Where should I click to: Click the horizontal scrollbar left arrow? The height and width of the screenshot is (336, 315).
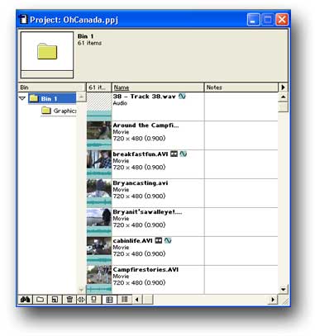click(x=137, y=300)
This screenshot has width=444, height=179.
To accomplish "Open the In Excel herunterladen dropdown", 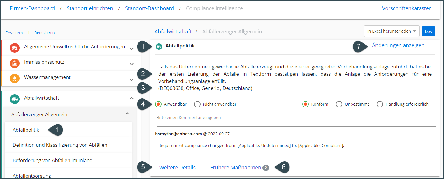I will coord(391,31).
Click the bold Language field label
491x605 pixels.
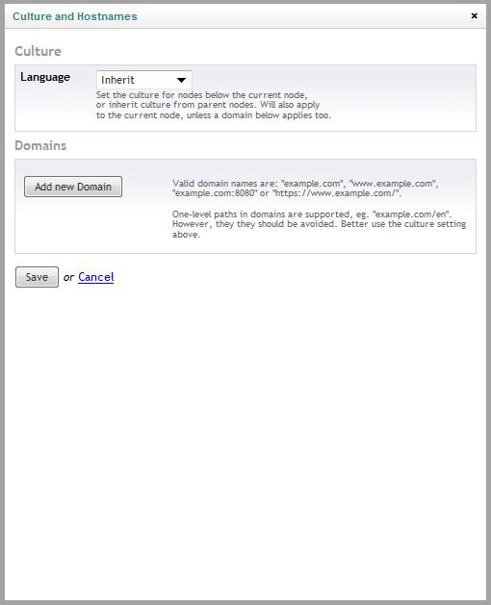45,77
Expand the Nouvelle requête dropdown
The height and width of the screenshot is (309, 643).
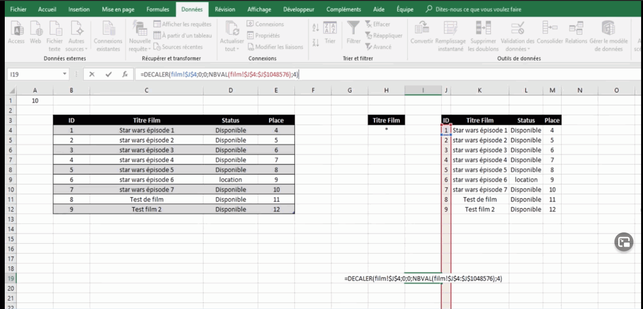tap(149, 49)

▬▬▬▬▬▬

# [Work instructions]
Set down exactly, and only, the lines from the one containing "Expand the Nouvelle requête dropdown" through the last line of the entries. Pictures do not belong in the copy.

# [Response]
Expand the Nouvelle requête dropdown
The height and width of the screenshot is (309, 643).
tap(149, 49)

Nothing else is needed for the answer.